→ **Task details**
Within the records below, repeat each line exactly but keep every picture out of the copy.

(Collected data)
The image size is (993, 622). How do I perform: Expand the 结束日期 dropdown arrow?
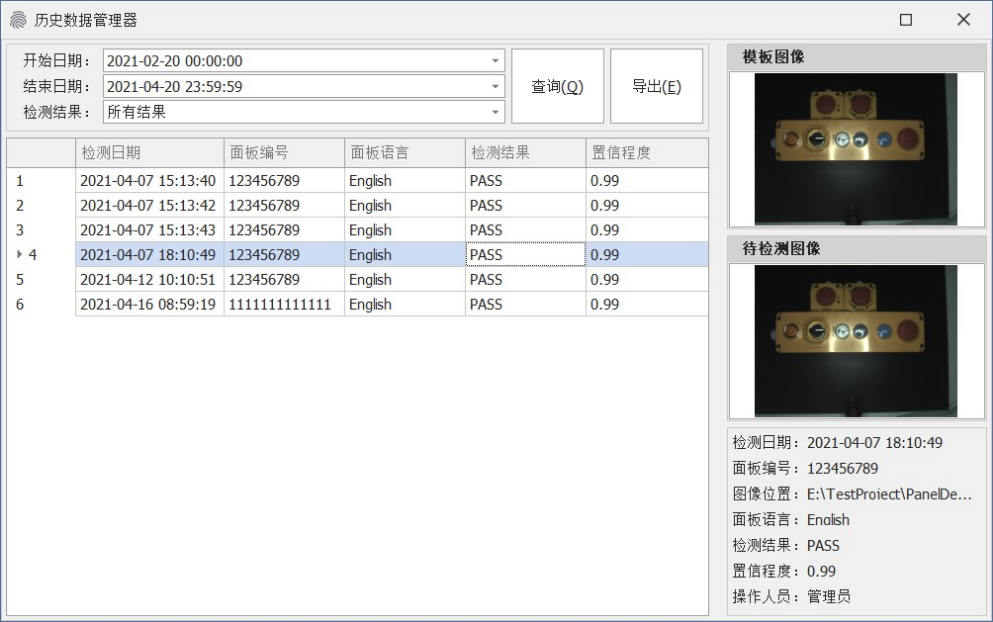tap(494, 87)
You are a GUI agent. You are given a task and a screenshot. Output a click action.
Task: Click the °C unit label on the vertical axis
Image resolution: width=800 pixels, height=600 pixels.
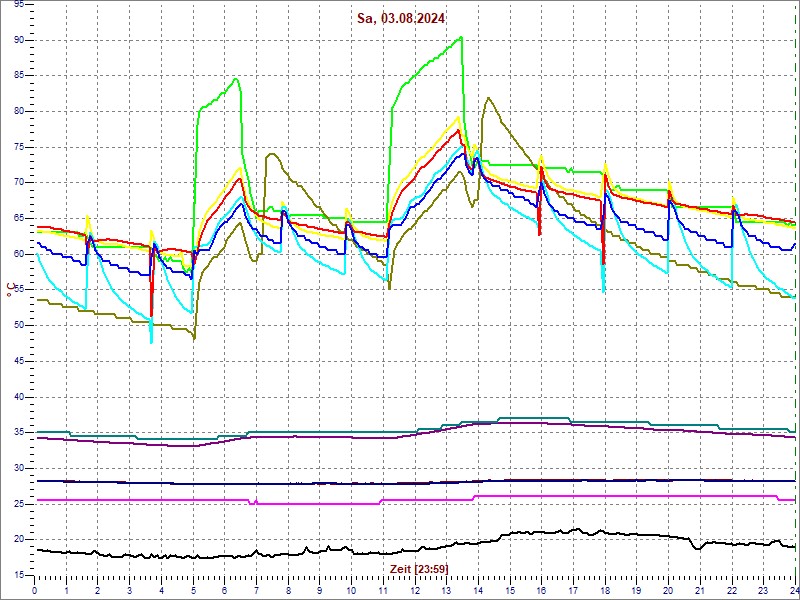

→ **Result of this exercise**
The image size is (993, 622). How do I perform: Expand the 结束日期 dropdown arrow?
tap(494, 87)
You are a GUI agent. You are given a task and a screenshot. Output a click action.
Task: Click the °C unit label on the vertical axis
Image resolution: width=800 pixels, height=600 pixels.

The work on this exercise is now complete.